De entre as alterações que os proto-oncogenes podem sofrer que levam a converterem-se em oncogenes
destacam-se:
1. Amplificação genética: onde a proteína normal é sintetizada em quantias exageradas, em que são
feitas demasiadas cópias dos genes em causa
2. Rearranjo dos cromossomas: A alteração da região do gene que codifica uma determinada
proteína, resultante da quebra e reajuste da molécula de DNA, pode provocar a síntese de uma
proteína de fusão com funções diferentes da normal
3. Mutação reguladora: Quando há mutação na sequência reguladora do DNA desse gene, a proteína
pode ser produzida exageradamente
4. Mutação pontual na sequência nucleotídicas de DNA: Quando ocorre uma mutação numa
sequência codificadora de proteínas, há a produção de uma proteína com características
oncogénicas.
A variedade de proto-oncogenes e genes supressores de tumor codificam proteínas de muitos tipos diferentes.
Algumas dessas proteínas estão envolvidas em vias de sinalização que regulam a sobrevivência celular, o
crescimento celular ou a divisão celular. Outras tomam parte no reparo do DNA, modificam a cromatina ou ajudam
a regular o ciclo celular ou a apoptose. Outros ainda (como as caderinas) estão envolvidos na adesão celular ou
outras propriedades críticas para a metástase, ou têm papéis que ainda não entendemos adequadamente.
2.5. O cancro Colo-Retal ilustra como a perda de um gene supressor de tumor pode levar ao cancro
O cancro colo-retal surge no epitélio que reveste o cólon e o reto.
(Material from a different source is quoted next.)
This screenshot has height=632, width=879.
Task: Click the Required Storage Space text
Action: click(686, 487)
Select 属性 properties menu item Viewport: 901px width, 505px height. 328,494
A maioria dos casos são vistos em pessoas idosas
e não tem nenhuma causa hereditária que se possa entender. No entanto, existem famílias que são
excecionalmente propensas á doença. Num conjunto de famílias “predispostas”, os indivíduos afetados
desenvolvem cancro colo-retal no início da vida adulta, e o aparecimento da doença é pronunciado por centenas
ou milhares de pequenos tumores, chamados pólipos, no revestimento epitelial do cólon do reto.
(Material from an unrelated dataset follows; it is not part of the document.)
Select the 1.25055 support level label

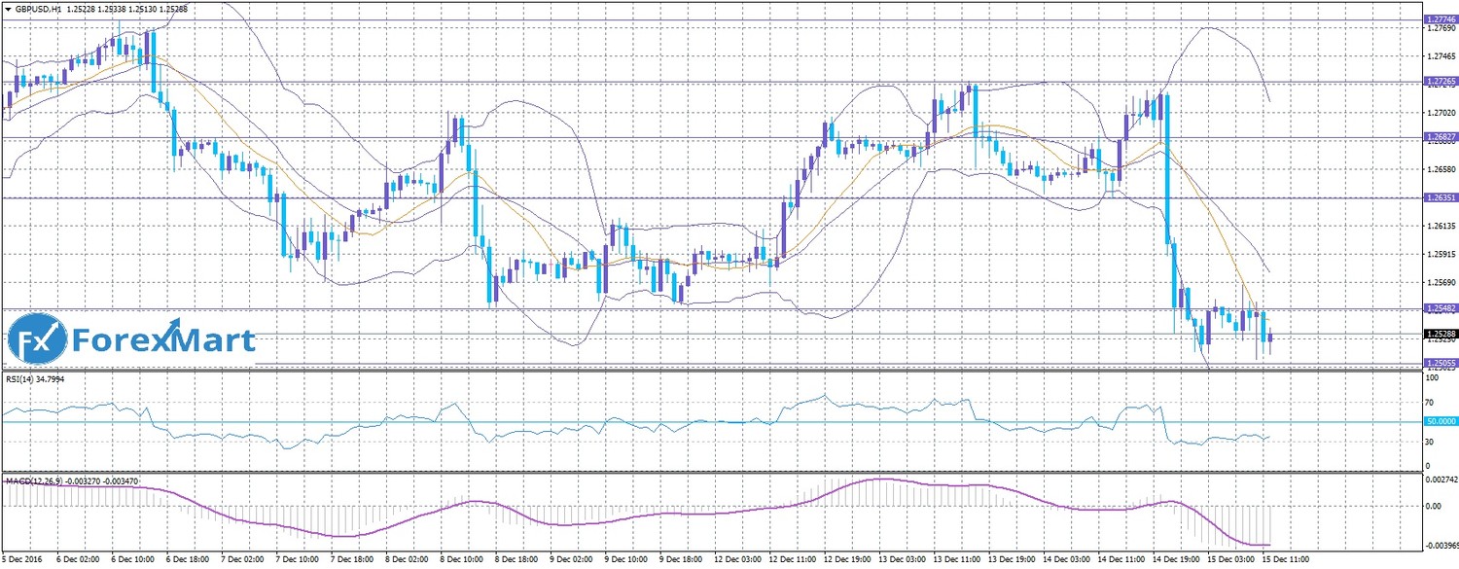click(x=1440, y=363)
Esta mutação está relacionada com o gene supressor de tumor Adenomatous Polyposis Coli (APC).
Os indivíduos afetados herdam uma cópia mutante do gene e uma cópia normal. Embora uma cópia normal do
gene seja suficiente para o comportamento celular normal, todas as células desses indivíduos estão apenas a um
passo da perda total da função do gene (em comparação a dois passos para uma pessoa que herda duas cópias
normais do gene).
O APC é um gene supressor tumoral que codifica uma proteína que normalmente restringe a ativação da via de
sinalização Wnt, que está envolvida na estimulação de proliferação celular nas criptas do revestimento intestinal.
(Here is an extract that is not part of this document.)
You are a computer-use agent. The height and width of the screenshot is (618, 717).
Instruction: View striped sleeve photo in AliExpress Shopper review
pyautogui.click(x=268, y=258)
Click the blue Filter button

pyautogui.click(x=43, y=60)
Quando o APC está danificado existe uma proliferação excessiva das células epiteliais originando pólipos. Dentro
desta massa crescente de tecido, outras mutações ocorrem, às vezes resultando em cancro invasivo.
Tratamento:
As células cancerígenas são mutáveis e tornam-se rapidamente resistentes aos tratamentos. Além disso como as
mutações são aleatórias, cada caso é um caso, daí que os tratamentos não resultem com todas as pessoas.
Alguns dos cancros da mama e do ovário estão relacionados com mutações do gene BRCA1 e BRCA2 que
são necessários para reparar as quebras da dupla cadeia de DNA, no entanto, as células cancerígenas
sobrevivem recorrendo a outros tipos de reparação de DNA. Os tratamentos que inibem estas vias
alternativas de reparação irão provocar uma tal desordem na célula que irá levá-la à morte. As células
normais, que têm a maquinaria de reparação de quebras de DNA intacta não são afetadas por esta terapia.
Outra forma de travar o crescimento de um tumor é bloquear o fornecimento de sangue e nutrientes
Outra técnica possível é a administração de vacinas que estimulem o sistema imunitário a produzir
anticorpos contra as células tumorais.
No caso da leucemia mieloide, as células tumorais são conhecidas por possuírem uma proteína sinalizadora
– proteína tirosina cinase – que estimula a proliferação celular mesmo quando esta não deve ocorrer. Uma
pequena molécula designada Gleevec é capaz de inibir esta proteína. Esta terapia tem sido bem-sucedida.